*** TRECHO EXIBIDO

Se não podemos confiar na veracidade dos eventos apresentados, então por que assistir?
Porque a série é divertida e abraça sua ficcionalidade com criatividade. Sergio Jadue, narrador da história, é um exemplo disso. Ex-presidente da Federação Chilena de Futebol, Jadue interage com a trama, discute ao telefone com seu agente por mais dinheiro e até entra em greve. Personagem principal da primeira temporada da série (2020), infelizmente não mais disponível no Brasil, nessa segunda temporada, Jadue comenta as situações a partir de seu ponto de vista, nos apresenta os personagens, explica os bastidores e interfere diretamente na história.
Mesmo no tom leve e cômico, a série aponta aspectos históricos importantes. Ditadores como Castello Branco, Médici e Videla são rotulados sem rodeios. Quando Havelange é recebido pelo general Médici, o narrador nos informa: “O Brasil tinha um novo presidente. Sim, outro militar. Esse era um pouco mais linha-dura. Não sei por que, mas achei bem parecido com o anterior” — Médici, Castello Branco e Geisel são representados pelo mesmo ator (o brasileiro Nélson Freitas), marcando a continuidade da ditadura brasileira. Já na Argentina, a situação política é descrita pelo narrador como: “ditadura sangrenta, pessoas desaparecidas, sequestro de crianças, repressão e tortura”. Embora em cena mais curta, as torturas praticadas pela ditadura chilena no Estádio Nacional de Santiago são evidenciadas.
Já Havelange aparece como um personagem mais matizado. Um apaixonado pelo esporte (participou de dois jogos olímpicos como atleta e foi um dos membros mais longevos do COI, 1963-2011), ele inicialmente é um purista, revoltado com o que vê como a armação inglesa na Copa de 1966 (os brasileiros foram caçados em campo diante da complacência dos juízes, que nada fizeram contra a violência dos adversários).
Determinado a acabar com a dominação europeia do futebol, Havelange é, nos primeiros episódios, quase um Dom Quixote, um sonhador idealista. Seu sonho de uma Copa do Mundo para todos, no entanto, é rapidamente transformado (numa visão um pouco rousseauniana) pelas realidades da política da FIFA, pelo racismo dos europeus e pela realpolitik.

******

- O QUE FAZER
Prolongue o texto sobre a série que retrata Havelange, começando logo após a última frase. O material apresentado a seguir vem de outra fonte.

*** DADOS DISPONÍVEIS

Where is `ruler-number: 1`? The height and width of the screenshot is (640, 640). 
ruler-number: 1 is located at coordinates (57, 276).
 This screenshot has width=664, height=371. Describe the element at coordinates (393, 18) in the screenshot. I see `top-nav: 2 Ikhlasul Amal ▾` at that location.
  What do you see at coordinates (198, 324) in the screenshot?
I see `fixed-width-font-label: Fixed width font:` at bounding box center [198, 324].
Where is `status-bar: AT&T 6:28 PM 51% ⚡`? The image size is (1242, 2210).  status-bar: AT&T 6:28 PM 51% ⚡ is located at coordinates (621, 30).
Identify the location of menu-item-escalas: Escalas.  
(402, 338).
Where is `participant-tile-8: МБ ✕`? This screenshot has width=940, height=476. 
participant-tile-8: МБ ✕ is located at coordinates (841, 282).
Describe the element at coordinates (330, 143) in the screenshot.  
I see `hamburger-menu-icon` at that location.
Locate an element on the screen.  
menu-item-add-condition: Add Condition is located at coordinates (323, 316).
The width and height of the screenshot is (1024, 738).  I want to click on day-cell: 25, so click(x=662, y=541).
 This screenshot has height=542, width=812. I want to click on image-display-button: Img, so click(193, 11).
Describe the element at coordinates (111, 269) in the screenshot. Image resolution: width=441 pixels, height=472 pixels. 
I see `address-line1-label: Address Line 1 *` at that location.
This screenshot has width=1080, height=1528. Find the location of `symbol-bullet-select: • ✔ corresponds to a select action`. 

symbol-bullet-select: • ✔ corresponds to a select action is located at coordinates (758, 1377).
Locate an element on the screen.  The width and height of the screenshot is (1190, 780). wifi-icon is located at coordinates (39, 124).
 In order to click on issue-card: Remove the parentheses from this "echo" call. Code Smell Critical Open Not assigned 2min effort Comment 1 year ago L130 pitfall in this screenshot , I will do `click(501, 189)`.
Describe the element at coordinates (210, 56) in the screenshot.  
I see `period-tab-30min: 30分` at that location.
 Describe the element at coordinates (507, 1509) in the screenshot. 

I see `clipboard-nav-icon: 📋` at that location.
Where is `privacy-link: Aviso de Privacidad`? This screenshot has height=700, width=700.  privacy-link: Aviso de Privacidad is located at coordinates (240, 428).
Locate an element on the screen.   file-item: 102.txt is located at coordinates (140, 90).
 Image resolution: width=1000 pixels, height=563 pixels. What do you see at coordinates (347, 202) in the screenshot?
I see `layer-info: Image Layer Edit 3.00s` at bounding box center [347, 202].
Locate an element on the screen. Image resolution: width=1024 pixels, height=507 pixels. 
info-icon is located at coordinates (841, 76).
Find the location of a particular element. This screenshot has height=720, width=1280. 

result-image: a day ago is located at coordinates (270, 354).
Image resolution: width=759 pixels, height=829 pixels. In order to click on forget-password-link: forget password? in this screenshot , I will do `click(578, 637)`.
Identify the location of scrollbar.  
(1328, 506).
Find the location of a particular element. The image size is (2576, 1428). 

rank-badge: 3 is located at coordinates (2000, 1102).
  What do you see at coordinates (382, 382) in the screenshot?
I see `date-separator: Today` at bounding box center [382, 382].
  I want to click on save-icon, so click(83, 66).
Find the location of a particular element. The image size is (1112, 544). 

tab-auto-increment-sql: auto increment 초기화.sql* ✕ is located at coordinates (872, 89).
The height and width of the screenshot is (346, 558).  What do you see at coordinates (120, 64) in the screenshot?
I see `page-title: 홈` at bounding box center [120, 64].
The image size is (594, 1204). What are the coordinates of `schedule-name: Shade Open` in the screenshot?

******

- RESPOSTA ESPERADA
Para tomar o poder em Zurique, ele trafica armas e votos na África, cria a Confederação Sul-Americana de Futebol e promete uma Copa do Mundo de juniores para o Japão. Já na FIFA, diante das dificuldades de organizar a Copa do Mundo da Argentina, vende direitos para a Adidas, se alia a ditadores e, pouco antes da Copa da Espanha, cria uma empresa para administrar os direitos de imagem do futebol e ganhar dinheiro livremente, deixando a FIFA “pura” e sem fins lucrativos. Se a série deixa clara a falta de escrúpulos da trajetória de Havelange, também cria uma espécie de guerra Europa x resto do Mundo, na qual é difícil não torcer para o nosso lado.
“Jogo da Corrupção” vale a pena
Com personagens carismáticos e uma narrativa que brinca com sua própria ficcionalidade, O Jogo da Corrupção é uma série envolvente que mistura fato e fantasia para contar uma história de ambição, poder e decadência. Apesar de suas liberdades criativas, é um entretenimento de qualidade que vale a pena e agrada até mesmo quem não se interessa por futebol. Fica a esperança de que a Amazon volte a disponibilizar a primeira temporada para podermos acompanhar mais da história de Jadue e os escândalos da FIFA no século XXI.